N° Portalis DBV3-V-B7G-VJNL

AFFAIRE :

[R] [C]

...

C/

[T] [J]

...

Décision déférée à la cour : Jugement rendu le 17 Février 2022 par le TJ de NANTERRE

N° Chambre : 2

N° RG : 19/08205

Expéditions exécutoires

Expéditions

Copies

délivrées le :

à :

Me Stéphanie FOULON BELLONY

Me Kazim KAYA

RÉPUBLIQUE FRANÇAISE

AU NOM DU PEUPLE FRANÇAIS

LE CINQ JUIN DEUX MILLE VINGT CINQ,

La cour d'appel de Versailles a rendu l'arrêt suivant dans l'affaire entre :

Monsieur [R] [C]

né le [Date naissance 1] 1975 à [Localité 15]

de nationalité Française

[Adresse 4]

[Localité 10]

Madame [G] [S] épouse [C]

née le [Date naissance 2] 1976 à [Localité 12]

de nationalité Française

[Adresse 4]

[Localité 10]

Représentant : Me Stéphanie FOULON BELLONY, Postulant, avocat au barreau de VERSAILLES, vestiaire : 673

Représentant : Me Jennifer VILLARD, Plaidant, avocat au barreau de HAUTS-DE-SEINE, vestiaire : 521

APPELANTS

****************

Monsieur [T] [J]

né le [Date naissance 5] 1987 à [Localité 11] (92)

de nationalité Française

[Adresse 8]

[Localité 7]

Monsieur [O] [J]

né le [Date naissance 6] 1991 à [Localité 13] (92)

de nationalité Française

[Adresse 8]

[Localité 7]

Représentant : Me Kazim KAYA, Postulant, avocat au barreau de HAUTS-DE-SEINE, vestiaire : 574

INTIMES

****************

Composition de la cour :

En application des dispositions de l'article 805 du code de procédure civile, l'affaire a été débattue à l'audience publique du 28 janvier 2025 les avocats des parties ne s'y étant pas opposés, devant Madame Florence PERRET, Présidente, chargée du rapport.
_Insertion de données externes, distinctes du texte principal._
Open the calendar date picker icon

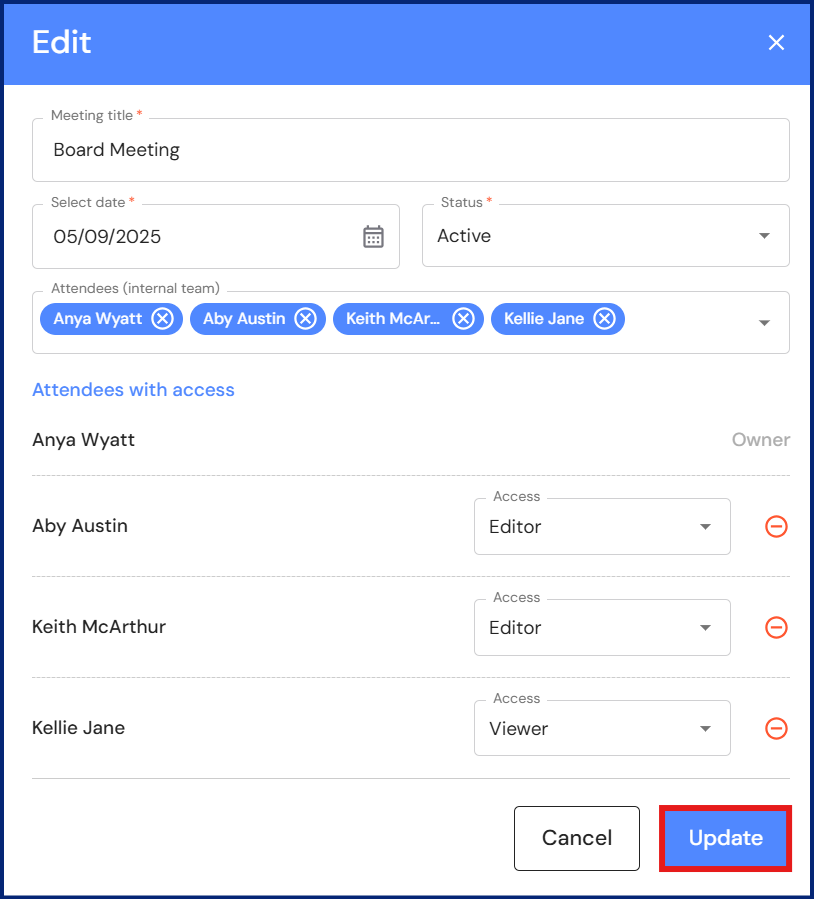tap(373, 237)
Ce magistrat a rendu compte des plaidoiries dans le délibéré de la cour, composée de :

Madame Florence PERRET, Présidente,

Monsieur Bertrand MAUMONT, Conseiller

Madame Charlotte GIRAULT, Conseillère

Greffière, lors des débats : Mme FOULON

FAITS ET PROCEDURE :

Par acte authentique en date du 6 juin 2018, rédigé par Me [D] [L], avec la participation de Me [P] [M], notaires à [Localité 14], M. [R] [C] et Mme [G] [S], épouse [C], (ci-après « M. et Mme [C] ») ont conclu, en qualité de promettants, avec M. [T] [J] et son frère, M. [O] [J], (ci-après, « les consorts [J] ») une promesse unilatérale de vente portant sur un bien immobilier situé au [Adresse 9] à [Localité 16] au prix net vendeur de 995 000 euros.

Cette promesse a été consentie pour une durée expirant le 6 septembre 2018 à 16 heures. Elle prévoyait une indemnité d'immobilisation de 99 500 euros, représentant 10 % du prix de vente. A ce titre, la somme de 25 000 euros a été séquestrée en la comptabilité de l'étude de Me [L].
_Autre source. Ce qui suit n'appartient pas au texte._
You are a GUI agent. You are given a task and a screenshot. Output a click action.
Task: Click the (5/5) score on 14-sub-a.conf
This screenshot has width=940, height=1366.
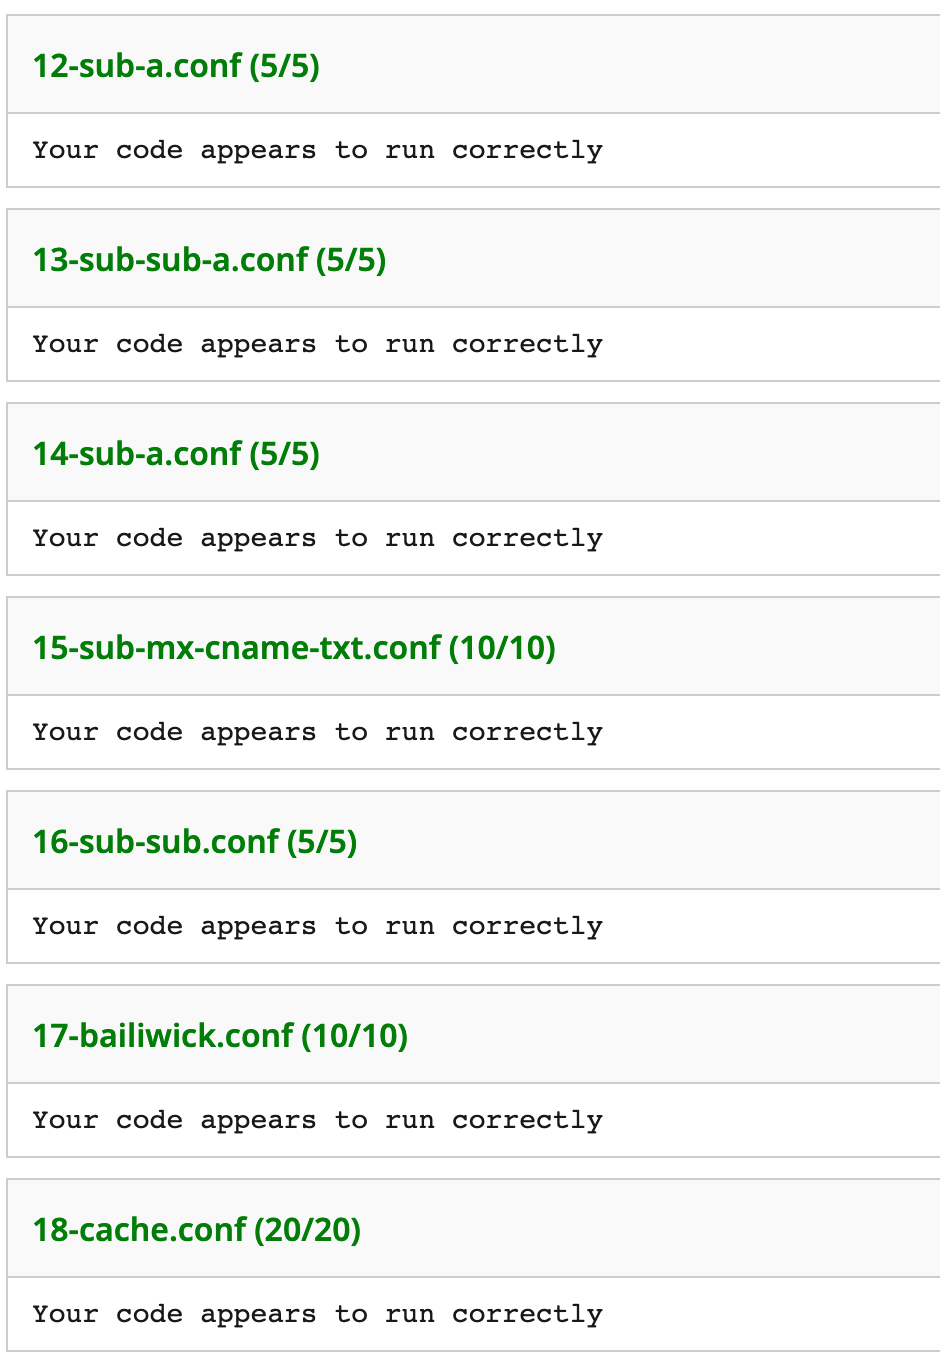[x=285, y=453]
Par ailleurs, la promesse était assortie d'une condition suspensive d'obtention d'un prêt bancaire par les bénéficiaires - couvrant l'intégralité du coût d'acquisition remboursable en 300 mois au taux d'intérêt maximum de 1,90 % - devant se réaliser au plus tard le 6 août 2018.

Par lettre du 17 juillet 2018, le Crédit agricole d'Ile-de-France a informé les consorts [J] du refus de leur demande de prêt.

Par lettre du 11 juillet 2018, la société BNP Paribas a précisé à la CAFPI, société de courtiers, son refus de financement.

Par lettre des 3 et 6 août 2018, la CAFPI a notifié aux consorts [J] le refus des demandes de prêts.

Par courriel du 6 août 2018, M. [J] a adressé ces refus à M. et Mme [C].

Par lettre recommandée avec accusé de réception du 7 août 2018, M. et Mme [C] ont mis en demeure les consorts [J] de justifier, sous huitaine, des deux refus des organismes bancaires concernant des prêts répondant aux caractéristiques prévues par le contrat.

Par lettre recommandée avec accusé de réception du 9 août 2018, les consorts [J] ont confirmé aux promettants la défaillance de la condition suspensive en joignant à leur courrier les lettres des deux banques et ont sollicité la restitution de la somme séquestrée à titre d'indemnité d'immobilisation.

Par lettre recommandée avec accusé de réception du 10 août 2018, M. et Mme [C] ont refusé la restitution de la somme séquestrée en soulignant que les lettres des banques ne leur semblaient pas satisfaisantes. Par lettre recommandée avec accusé de réception du 13 août 2018, ils ont écrit à la société BNP Paribas pour vérifier l'origine de son courrier.

Suivant acte d'huissier du 17 octobre 2018, dénoncé à Me [L] le 23 octobre 2018, les consorts [J] ont fait sommation à M. et Mme [C] d'autoriser la mainlevée de la somme séquestrée.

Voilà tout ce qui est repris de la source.